On July 1, 2017, Tennyson was on the move as a free agent, agreeing to a two-year contract with the final year on a one-way basis with the Buffalo Sabres. On November 30, the Sabres placed Tennyson on waivers after 14 scoreless games with the club. He went unclaimed and was reassigned to AHL affiliate, the Rochester Americans.

On July 1, 2019, Tennyson left the Sabres as a free agent to sign a two-year, two-way contract with the New Jersey Devils. In the opening stages of the 2019–20 season, on October 11, Tennyson was called up from the Binghamton Devils to the New Jersey Devils in place of Andy Greene who was put on the injured reserve list with an upper body injury.

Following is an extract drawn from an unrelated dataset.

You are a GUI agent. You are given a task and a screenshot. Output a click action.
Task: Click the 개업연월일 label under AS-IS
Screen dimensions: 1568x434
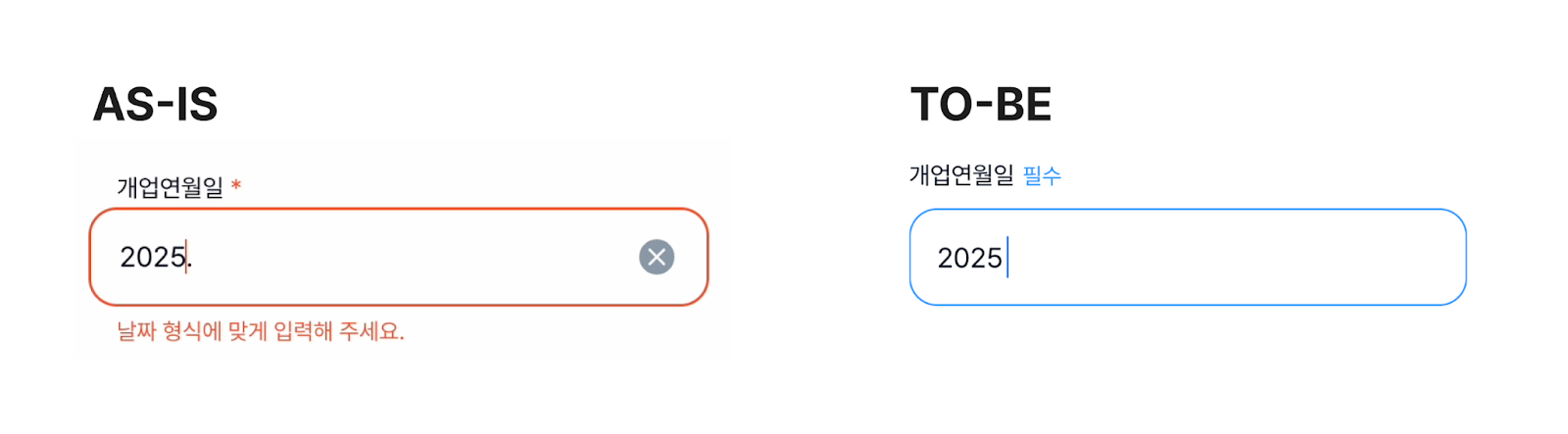pos(171,186)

On July 28, 2021, Tennyson signed as a free agent to a two-year, two-way contract with the Nashville Predators. Tennyson featured in 8 regular season games with the Predators through the  season, posting 3 assists. He played the majority of the season with AHL affiliate, the Milwaukee Admirals, adding a veteran presence to the blueline in 53 games.

On July 3, 2022, Tennyson was mutually released from the remaining year of his contract with the Predators after he was placed on unconditional waivers.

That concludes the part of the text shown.